月曜備忘録

東奔西走したり、近場をさまよったり、お家でぐったりしたり……週末の所業や所感を記録する場所(旧名:兵站の鬼を目指して……)


一昔前のこと

資格試験や諸々の事情が絡まりあい、2ヶ月ぶりに自宅周辺で大人しく過ごした今週末。
試験で日中を磨り潰した土曜は夜もCDや本の補充に奔走してオシマイ。

肌寒い雨天の日曜日も実家に放置されていた先代の自作PCを解体して部品を中古屋に売り払っているうちに日が傾く時間になってしまいました。
大学2年に組み立てて以来、ジワジワと増強しつつもマザーボードとCPUはずっと同じものを使っていた先代機。いよいよもって基盤がヘタってしまい昨年末にお払い箱にしてしまいましたが、今思えば随分長く頑張ってくれたものだとありがたく思います。
比較的新しいSSDだけは引き抜いて外付けドライブにでもしようかと確保しましたが、それ以外は規格も古くなってしまったので然るべきジャンク品好きの手に渡ってもらえればと願うだけです。
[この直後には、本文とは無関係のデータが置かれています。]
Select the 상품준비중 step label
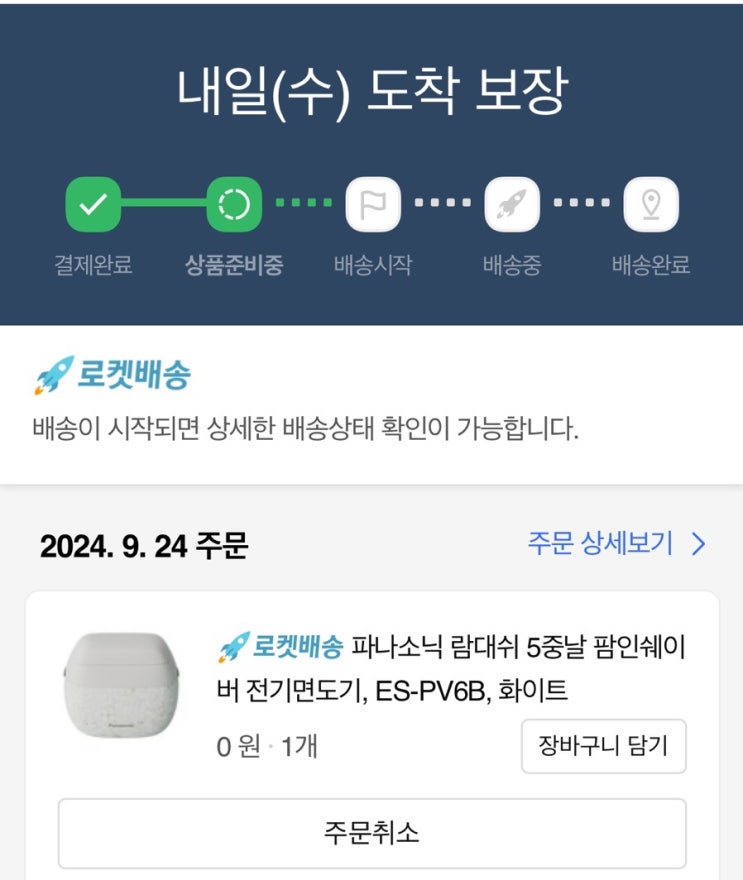pyautogui.click(x=234, y=265)

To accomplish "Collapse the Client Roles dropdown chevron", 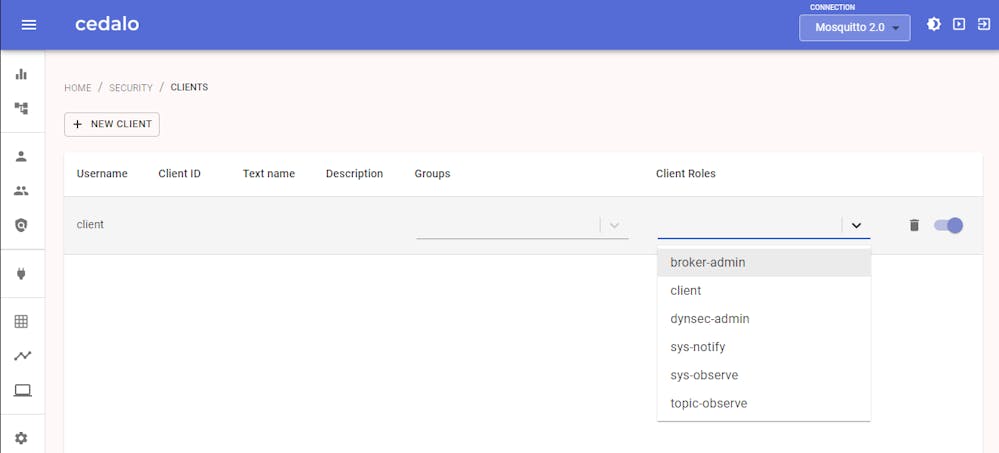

夕方からは大学時代の友人、元寮生と新宿で飲んで千葉の部屋に帰る流れでありました。


そんなこんなで雨降り空を窓に見ながら大人しくパソコンと向き合ったり、友人と飲んだりしている日曜日。なんとはなしに学生時代の春休みを思い出してしまいます。
そしてそんな折にふと思い出してしまったのですが、この春で大学に入学してからちょうど10年が経過してしまいます。
この日記を書き始めてからもちょうど10年。日記を遡れば、10年前の今頃は大学入学を控えつつも、高校の図書館に潜り込んでたりしていたようです。
十年一昔、あまり成長した気がしない日々ですが……久しぶりに日記を辿れば、意外と世間ズレしてしまったと思い知らされます。
あの頃から何もなし得てないことだけが、辛いところでしょうか。次の10年はなにかあるといいのですが、どうなることか。
それでもこの日記、初めた頃はネットの流行りに乗った程度の話だった記憶があるのですが、ここまで積み重なるとなかなか辞め時のない壮観な記録。
文章も写真も一向に向上しないようですが、それでも物量だけは自画自賛していいんじゃないかと思えてしまいます。
継続は力なりとは、よく言ったものですね。

大きな出張の小さな旅・おかわり

またしても、少々日記の間が空いてしまいました。
長丁場の出張が重なり、もはや外泊している日の方が圧倒的に多くなってしまった今年の第1四半期。
幸いに前回ほど汲々の日程ではなかったので、土日には少しばかり遠くまでお出かけすることができたのが救いでしょうか。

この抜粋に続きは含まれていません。